Lab Newsletter — June 23, 2026: When Models Learn to Read Cells

A short digest of what’s caught our eye lately — from our own software stack to the wider world of AI for cell biology and bioimaging. Everything below links to its source.

  • BioEngine gets agent-readable. Our group has a new preprint out, BioEngine: scalable execution and adaptation of bioimage AI through agent-readable interfaces (bioRxiv, April 2026). It describes how BioEngine — built on Hypha — lets both people and AI agents run and adapt bioimage AI models through interfaces that agents can read and call directly. It’s a step toward the kind of autonomous, tool-using analysis pipelines we keep gesturing at in this newsletter.

  • A Model Zoo glow-up. AI4Life ran a week-long hackathon at EMBL Heidelberg to upgrade the BioImage Model Zoo. Highlights: a new internal model uploader (no more leaning on Zenodo) with authenticated contributions, CI moved to the collection-bioimage-io repo, and BioEngine now launchable on Slurm/Apptainer and other HPC backends.
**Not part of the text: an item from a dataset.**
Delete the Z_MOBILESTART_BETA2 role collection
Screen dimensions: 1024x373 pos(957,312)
One nice detail — quantizing a 3D U-Net cut batch inference from 60 ms to 30 ms.

  • 2026 DDLS postdoc decisions land. SciLifeLab and the Wallenberg DDLS Research School reach their funding decision on June 15 for the 2026 call: 22 fellowships (15 academic, 7 industrial), each 2 MSEK over two years, with employment starting October 1. Cell & Molecular Biology is one of the four strategic areas — squarely the neighbourhood we work in.
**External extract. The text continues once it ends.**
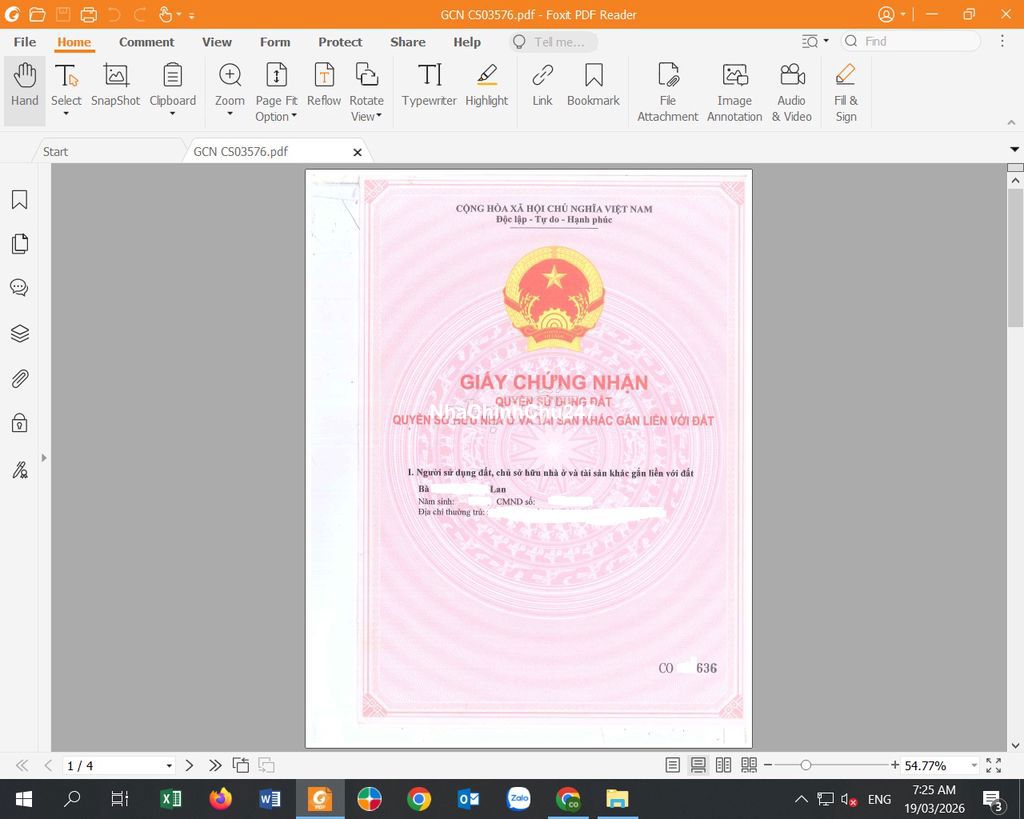Screen dimensions: 1024x819
Task: Show the Attachments panel paperclip icon
Action: coord(19,378)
  • A single-cell model you can interrogate. Nature Communications published an interpretable single-cell foundation model trained on roughly 68 million cells with about 500 million parameters. The pitch is interpretability — being able to ask why the model places a cell in a given state — which matters a lot if these models are to inform real biology rather than just rank well on benchmarks.

  • Toward compositional foundation models. A Cell Systems perspective, From modality-specific to compositional foundation models for cell biology, argues for modular models that compose across modalities — chromatin accessibility, protein abundance, spatial transcriptomics, microscopy images, and text — into a shared picture of cellular behaviour, rather than training one monolith per data type.

Why it matters for the lab: agent-readable infrastructure (BioEngine/Hypha) and the BioImage Model Zoo are exactly the rails the field needs as foundation models for cells move from single-modality demos toward composable, interpretable systems — and the DDLS call is where the next people to build them get funded.